利用Weaviate实现混合搜索并成为LangChain的数据检索利器

本文链接：https://blog.youkuaiyun.com/fgayif/article/details/146466204

Weaviate是一个开源的向量数据库，支持混合搜索的强大功能。混合搜索结合了多种搜索算法，旨在提升搜索结果的准确性和相关性。通过将关键词搜索算法与向量搜索技术的优势相结合，Weaviate能够更好地理解搜索查询和文档的意义和上下文。本文将逐步介绍如何使用Weaviate的混合搜索功能，来作为LangChain的一个强大的数据检索工具。

技术背景介绍

Weaviate的混合搜索使用稀疏向量和密集向量来表示搜索查询和文档的意义。稀疏向量通常用于关键词搜索，而密集向量则用于向量搜索技术，从而实现搜索的更高精确度。

核心原理解析

混合搜索的核心在于结合两种不同的搜索策略，允许系统根据特定的查询灵活选择适合的策略。通过分析向量间的相似度，混合搜索有效地提升了搜索结果的相关性和准确性。

代码实现演示

下面是一个利用Weaviate实现混合搜索的完整示例代码，并将其集成到LangChain中。

设置检索器

首先，我们需要安装Weaviate客户端并进行基本的配置。

%pip install --upgrade --quiet weaviate-client

import os
import weaviate

# 获取Weaviate的URL及API密钥
WEAVIATE_URL = os.getenv("WEAVIATE_URL")
auth_client_secret = (weaviate.AuthApiKey(api_key=os.getenv("WEAVIATE_API_KEY")),)

# 初始化Weaviate客户端
client = weaviate.Client(
    url=WEAVIATE_URL,
    additional_headers={
        "X-Openai-Api-Key": os.getenv("OPENAI_API_KEY"),
    },
)

# 导入LangChain的检索器
from langchain_community.retrievers import WeaviateHybridSearchRetriever
from langchain_core.documents import Document

# 初始化混合搜索检索器
retriever = WeaviateHybridSearchRetriever(
    client=client,
    index_name="LangChain",
    text_key="text",
    attributes=[],
    create_schema_if_missing=True,
)

添加数据

接下来，添加一些示例文档到检索器中。

docs = [
    Document(
        metadata={
            "title": "Embracing The Future: AI Unveiled",
            "author": "Dr.
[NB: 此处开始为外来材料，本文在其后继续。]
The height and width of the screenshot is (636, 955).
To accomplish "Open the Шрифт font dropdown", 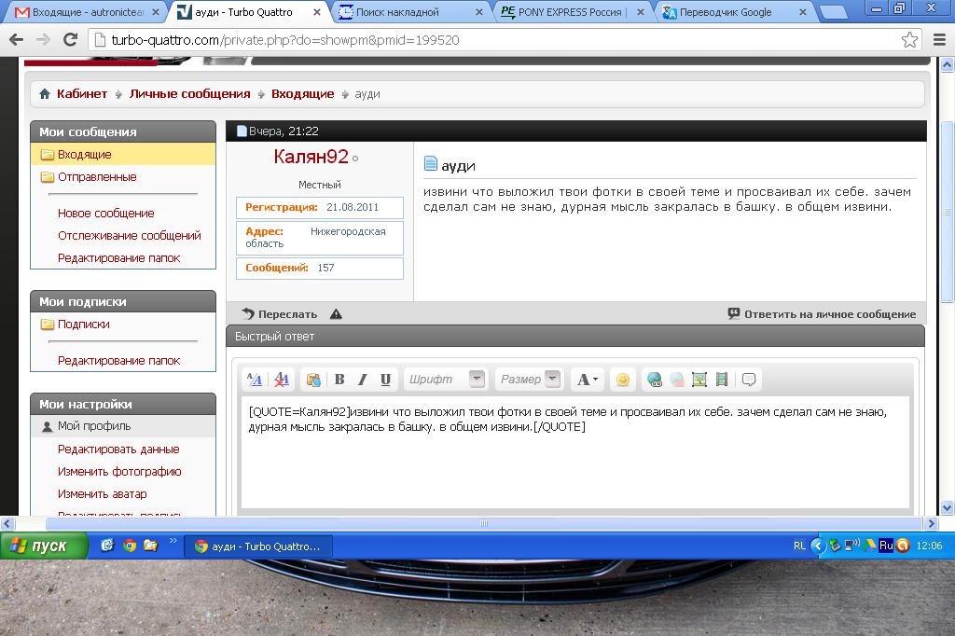I will click(477, 380).
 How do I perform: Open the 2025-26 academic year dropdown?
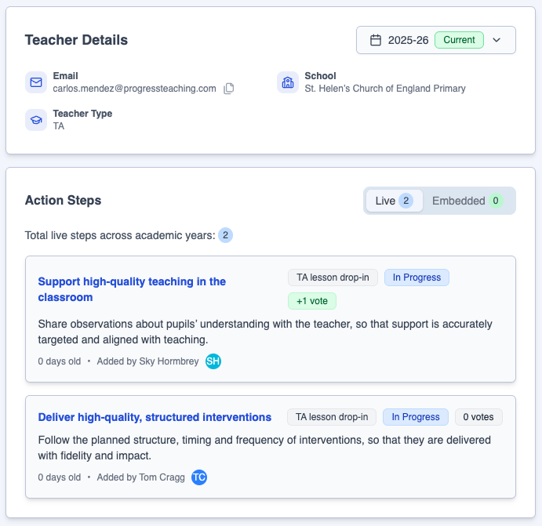(x=408, y=40)
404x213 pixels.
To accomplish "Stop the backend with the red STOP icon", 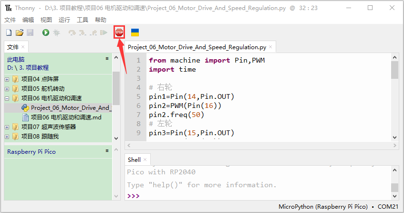I will [x=119, y=32].
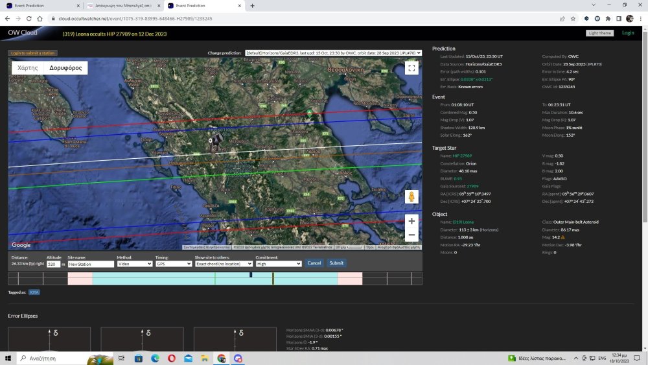The height and width of the screenshot is (365, 648).
Task: Click the Submit button
Action: (x=336, y=263)
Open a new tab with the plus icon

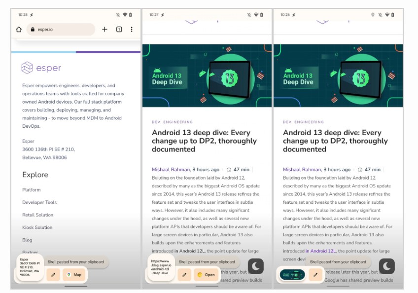105,30
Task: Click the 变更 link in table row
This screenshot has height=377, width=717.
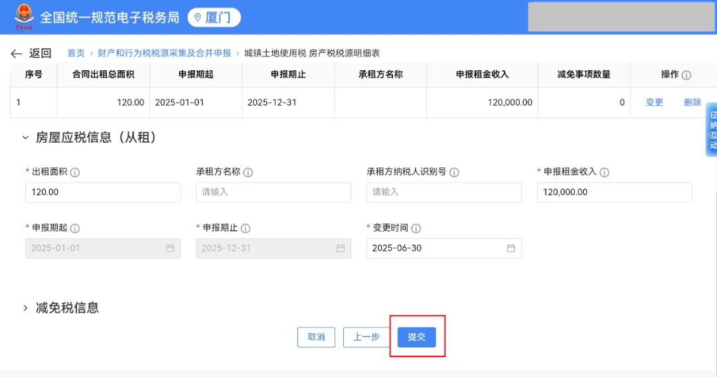Action: click(655, 102)
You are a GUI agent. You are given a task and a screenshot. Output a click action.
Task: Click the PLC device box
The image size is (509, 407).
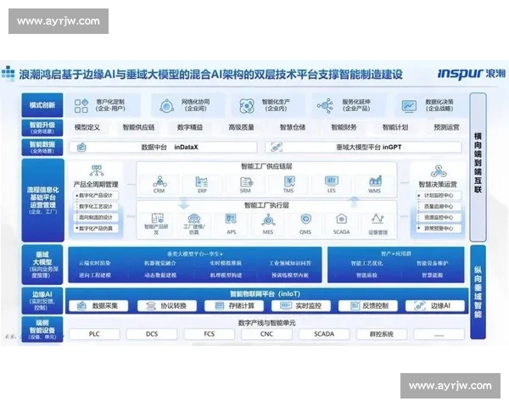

Rebecca Simmons",
        },
        page_content="A comprehensive analysis of the evolution of artificial intelligence, from its inception to its future prospects. Dr. Simmons covers ethical considerations, potentials, and threats posed by AI.",
    ),
    Document(
        metadata={
            "title": "Symbiosis: Harmonizing Humans and AI",
            "author": "Prof. Jonathan K. Sterling",
        },
        page_content="Prof. Sterling explores the potential for harmonious coexistence between humans and artificial intelligence. The book discusses how AI can be integrated into society in a beneficial and non-disruptive manner.",
    ),
    # 更多文档...
]

retriever.add_documents(docs)

执行混合搜索

通过简单的搜索查询来检索数据。

results = retriever.invoke("the ethical implications of AI")
for doc in results:
    print(doc.page_content)

使用条件过滤

您还可以通过添加条件过滤来细化检索结果。

results_filtered = retriever.invoke(
    "AI integration in society",
    where_filter={
        "path": ["author"],
        "operator": "Equal",
        "valueString": "Prof. Jonathan K. Sterling",
    },
)
for doc in results_filtered:
    print(doc.page_content)

显示搜索得分

如果需要查看搜索得分，可以执行以下操作：

results_with_score = retriever.invoke(
    "AI integration in society",
    score=True,
)
for doc in results_with_score:
    print(doc.page_content, doc.metadata.get('_additional', {}).get('score'))